EXERCISE GOAL: The required answer is the run of lines from the one holding "Viewport: 1242px width, 726px" to the end of the data below, copied exactly and free of pictures.

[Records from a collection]
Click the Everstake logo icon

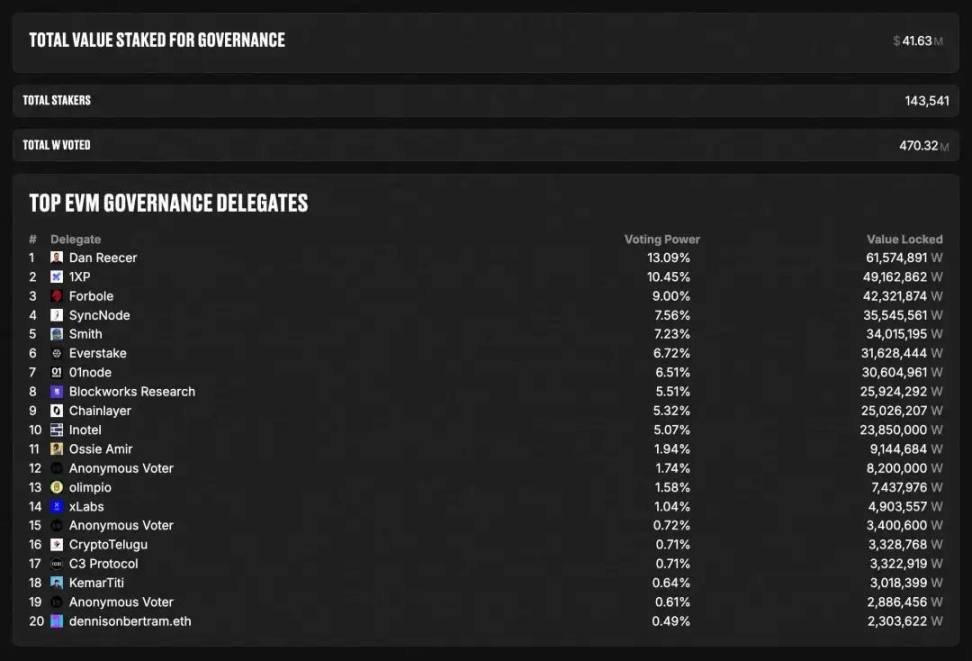click(57, 353)
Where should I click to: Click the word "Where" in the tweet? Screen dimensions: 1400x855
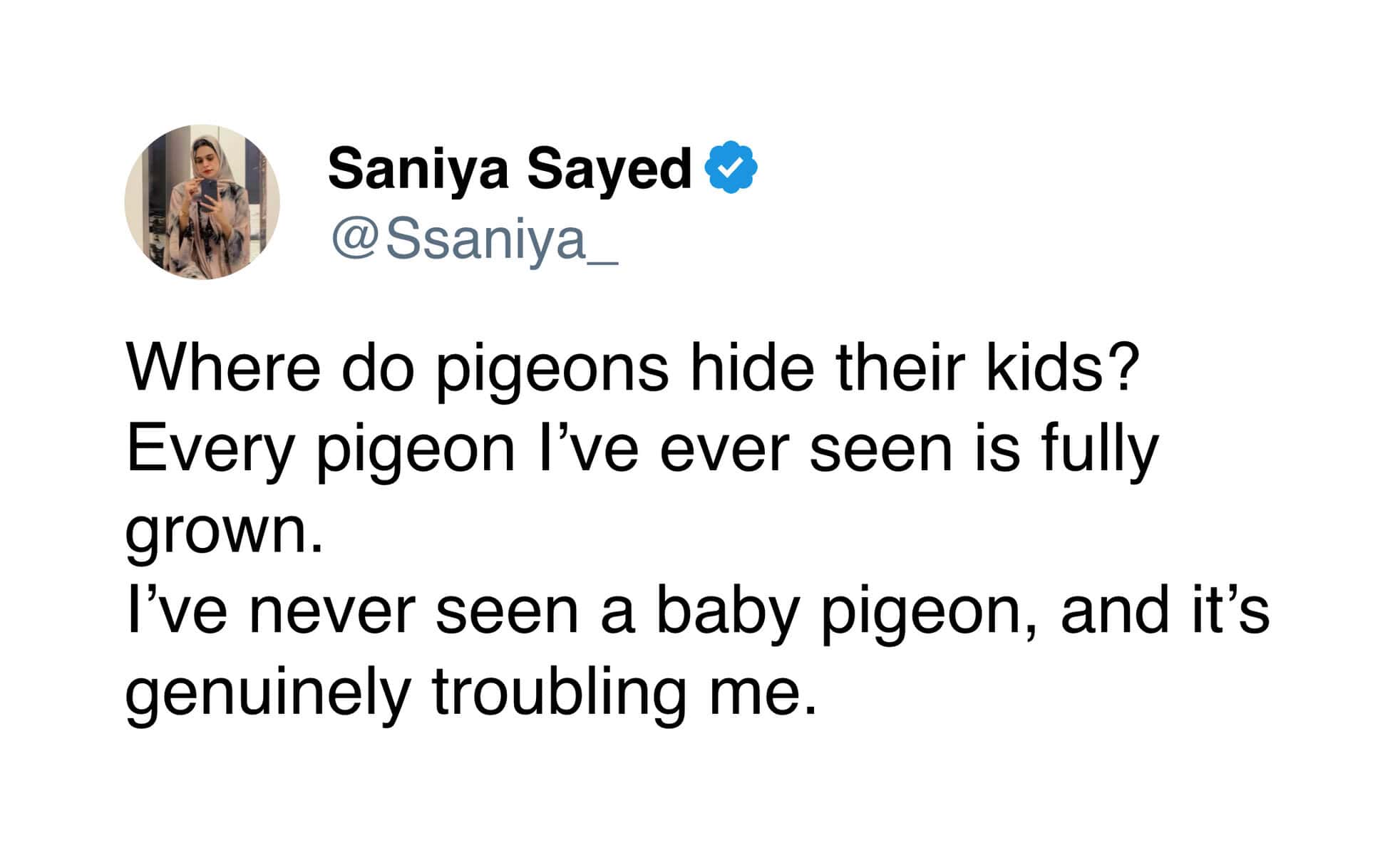(223, 368)
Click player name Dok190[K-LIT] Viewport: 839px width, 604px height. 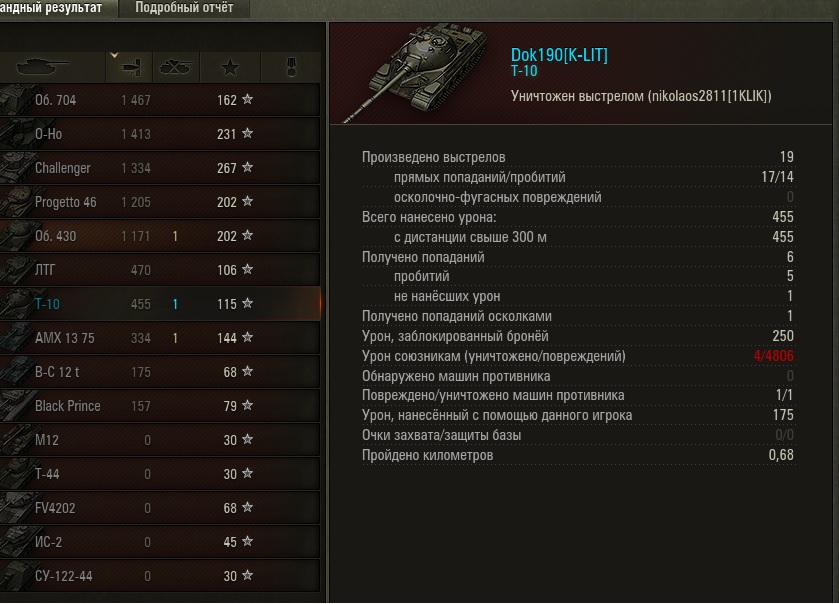pos(559,55)
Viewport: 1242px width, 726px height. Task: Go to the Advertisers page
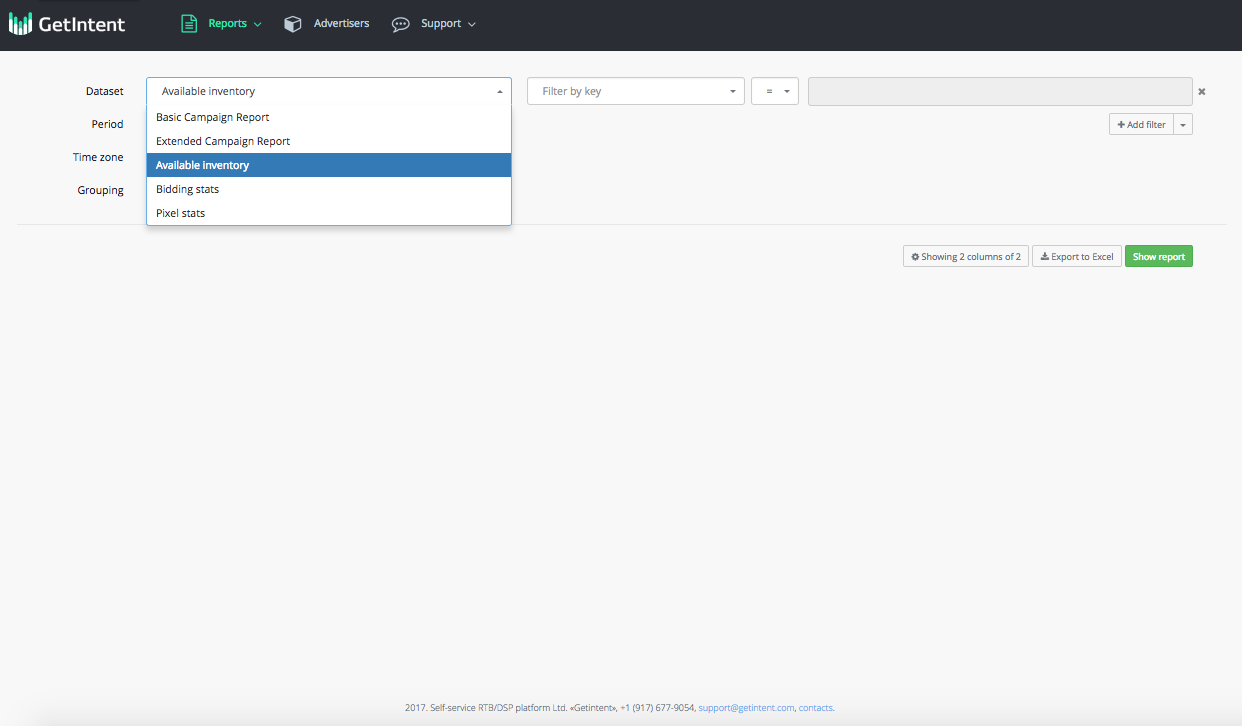tap(341, 24)
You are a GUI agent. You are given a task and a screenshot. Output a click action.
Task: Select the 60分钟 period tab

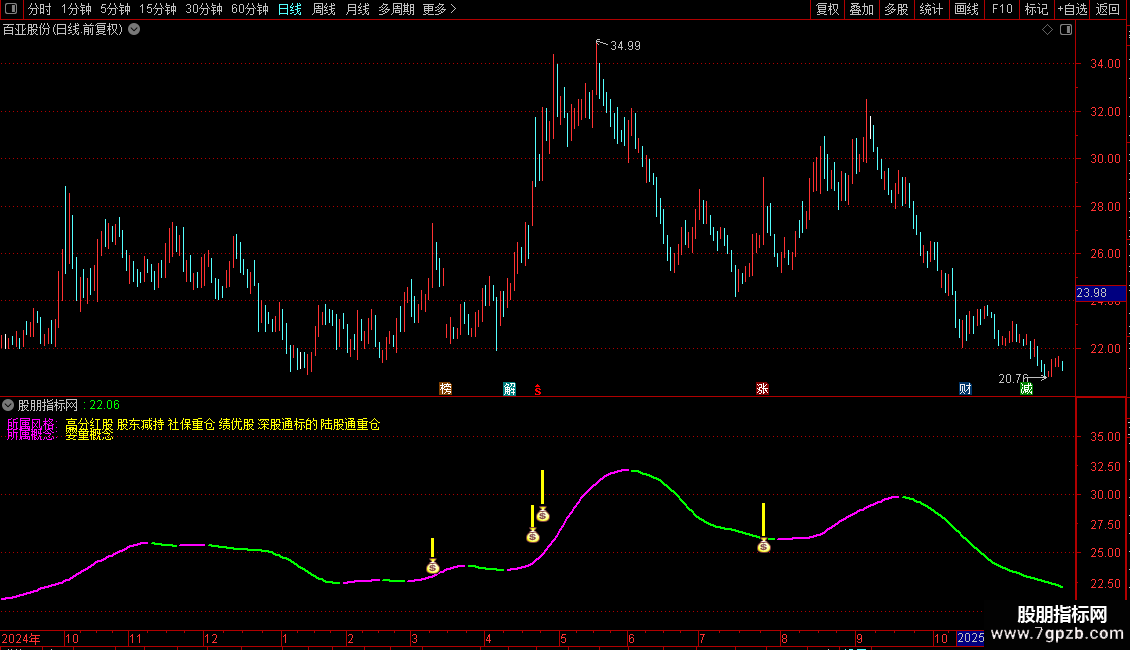249,9
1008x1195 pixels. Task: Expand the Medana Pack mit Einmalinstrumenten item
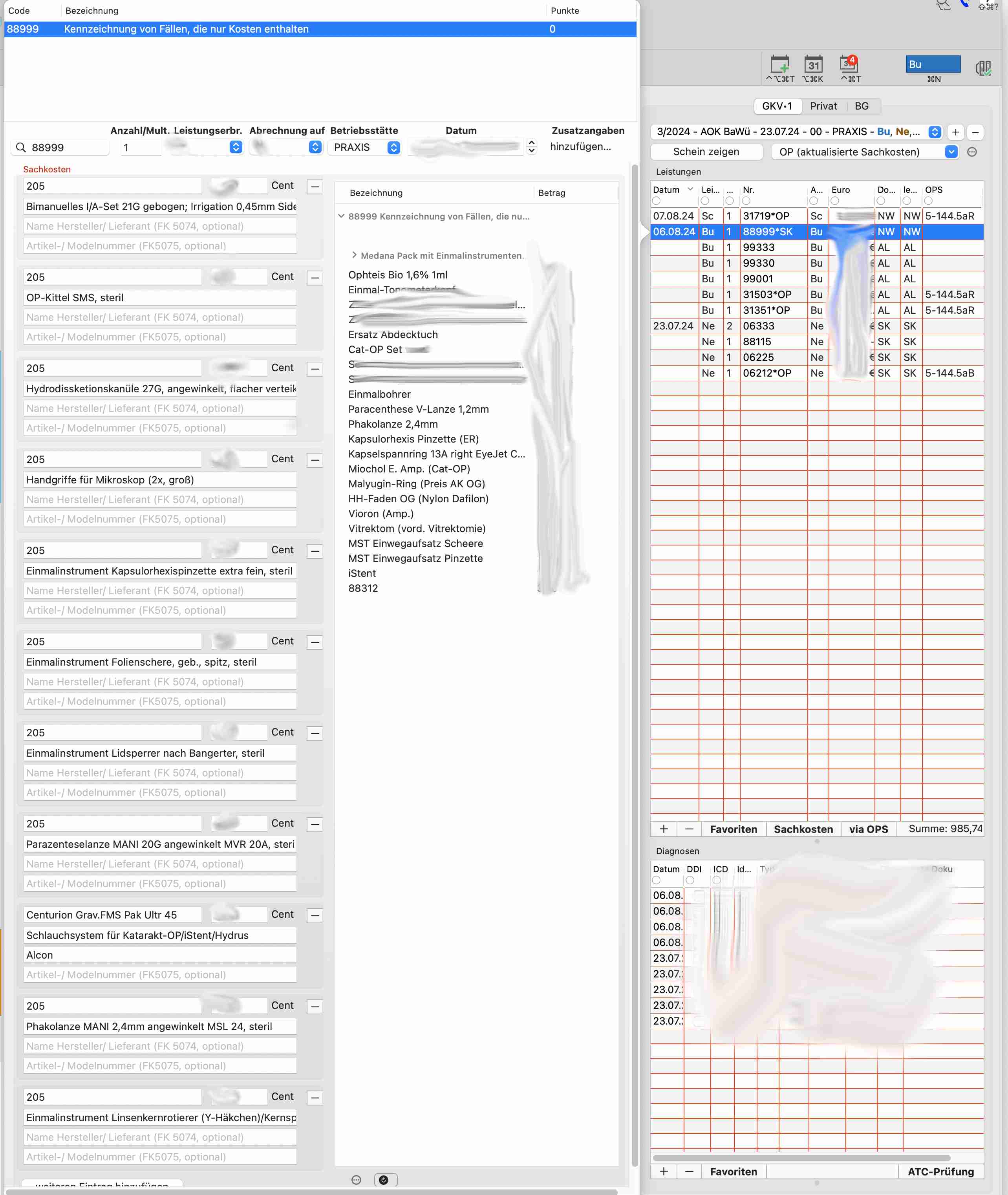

REPLY TO THE EXERCISE:
Viewport: 1242px width, 726px height. Task: Go to the Advertisers page
tap(341, 24)
You are a GUI agent. You are given a task and a screenshot. Output a click action.
Task: Select the 60分钟 period tab

249,9
1008x1195 pixels. Task: Expand the Medana Pack mit Einmalinstrumenten item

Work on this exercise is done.